Kerry responded to the sentiment with a fac-simile sigh, and the peace was ratified.

“You wouldn't believe now what Miss Kate is bringing over with her—faix, you wouldn't believe it.”

“Maybe a monkey,” said Mrs. Branagan, who had a vague notion that France lay somewhere within the tropics.

“Worse nor that.”

“Is it a bear?” asked she again.

“No, but a French maid, to dress her hair, and powder her, and put patches on her face.”

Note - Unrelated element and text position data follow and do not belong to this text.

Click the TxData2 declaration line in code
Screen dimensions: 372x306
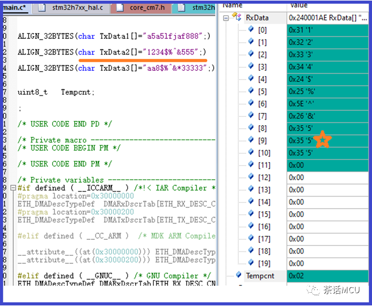tap(112, 52)
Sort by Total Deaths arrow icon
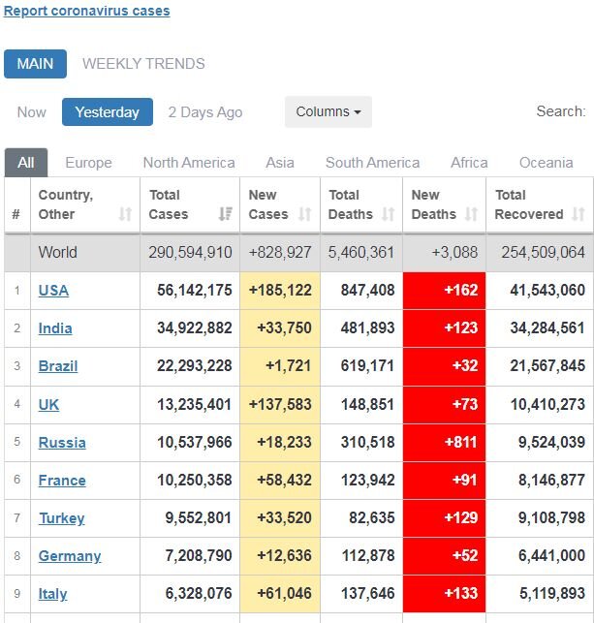 (389, 214)
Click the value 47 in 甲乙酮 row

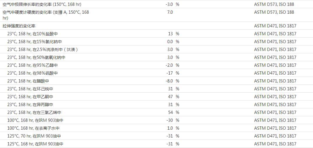click(x=170, y=97)
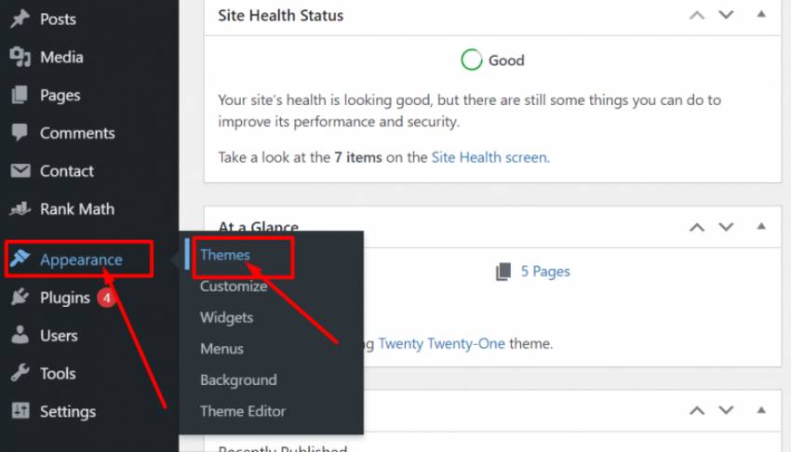Viewport: 791px width, 452px height.
Task: Click the Rank Math chart icon
Action: coord(20,209)
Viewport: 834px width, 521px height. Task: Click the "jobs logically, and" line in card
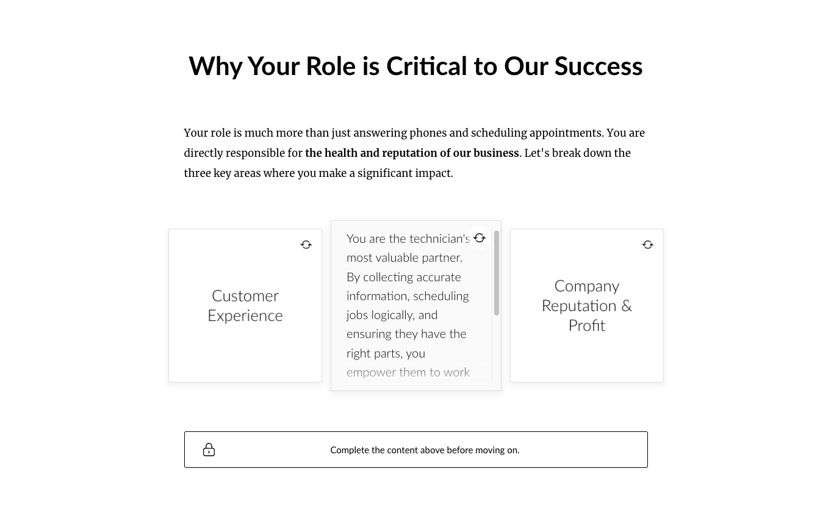[x=392, y=315]
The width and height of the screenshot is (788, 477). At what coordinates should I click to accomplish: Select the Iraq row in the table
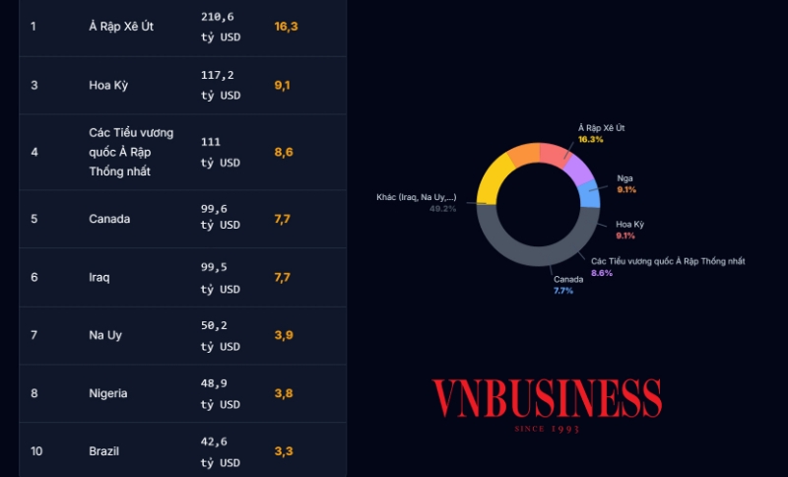99,277

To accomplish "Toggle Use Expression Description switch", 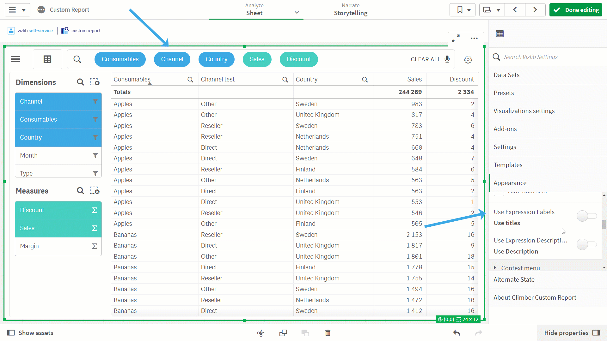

“Whisht, I tell you,” cried Mrs. Branagan, “and don't be talking that way. Miss Kate was never the one to turn to the likes of them things.”

“'Tis truth I'm telling ye then; I heerd it all between the master and Master Mark, and afterwards with ould Sir Archy, and the three of them is in a raal fright about the maid; they say she'll be the divil for impidence.”

“Will she then!” said Mrs. Branagan, with an eye glistening in anticipation of battle.

“The never a day's peace or ease we're to have again, when she's here—'tis what the master says. 'I pity poor Mrs. Branagan,' says he; 'she's a quiet crayture that wont take her own part, and——'”

“Won't I? Be my conscience, we'll soon see that.”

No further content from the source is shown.